_Exercise goal_. Write out the rows word for word, starting at the first one and going on through the line that contains "click(445, 127)", with both ends included. Omit the pictures from your copy.

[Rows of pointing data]
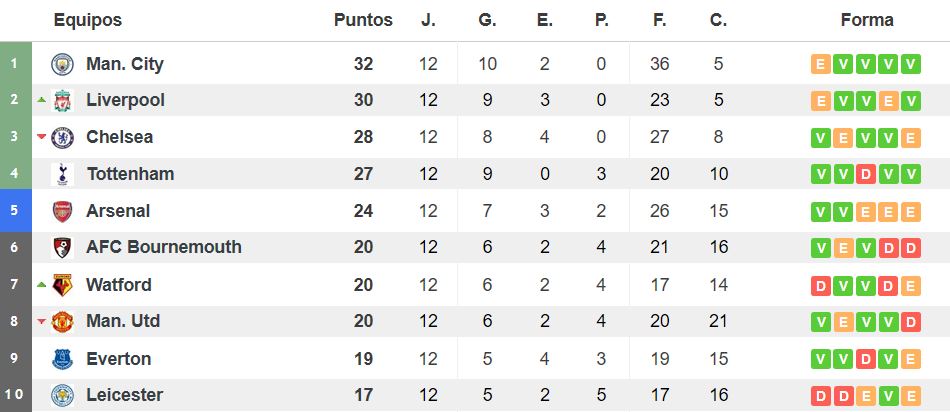Image resolution: width=950 pixels, height=412 pixels.
Task: Click the Chelsea club crest
Action: click(x=62, y=138)
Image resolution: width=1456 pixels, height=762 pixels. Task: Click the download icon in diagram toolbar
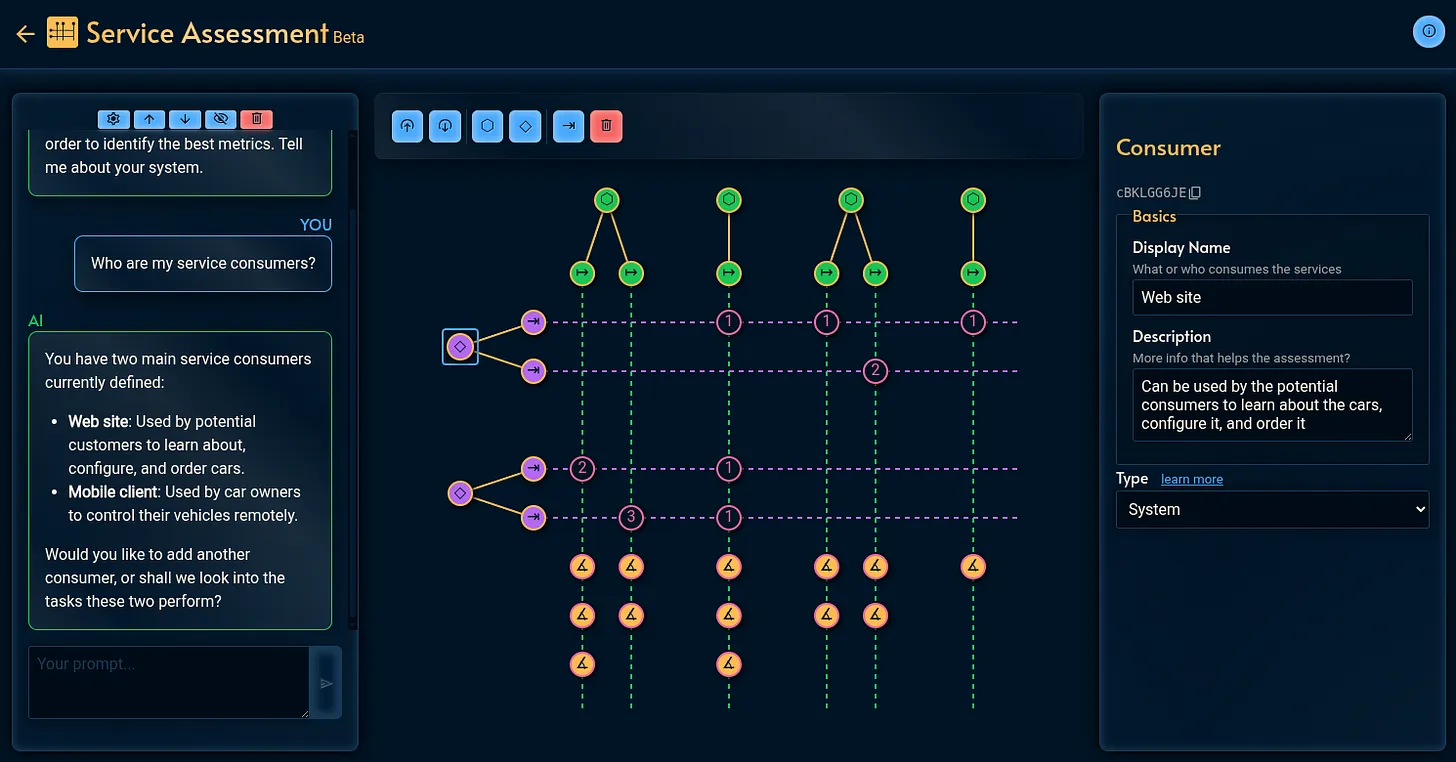click(445, 127)
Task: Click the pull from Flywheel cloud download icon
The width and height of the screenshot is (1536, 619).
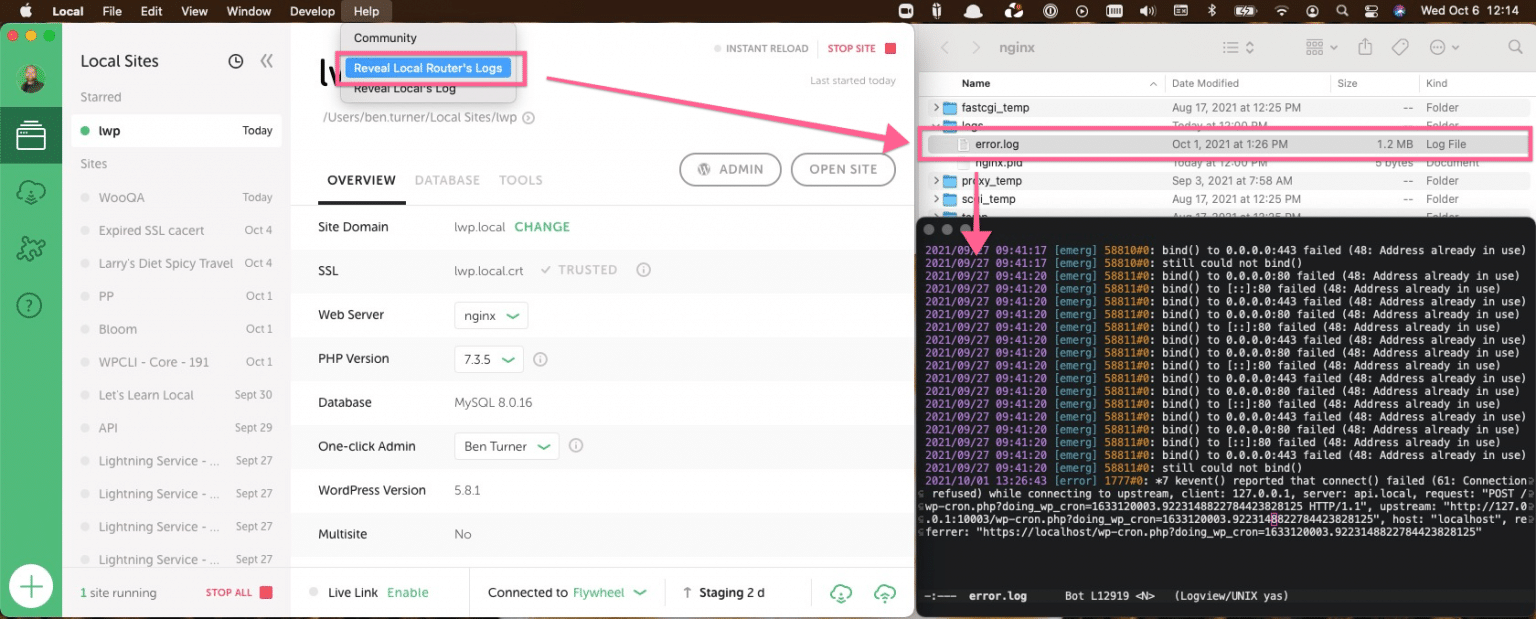Action: click(841, 593)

_Exercise answer_.
Image resolution: width=950 pixels, height=412 pixels.
Task: Click the Chelsea club crest
Action: click(x=62, y=138)
Image resolution: width=1456 pixels, height=762 pixels. Task: Click the download icon in diagram toolbar
click(445, 127)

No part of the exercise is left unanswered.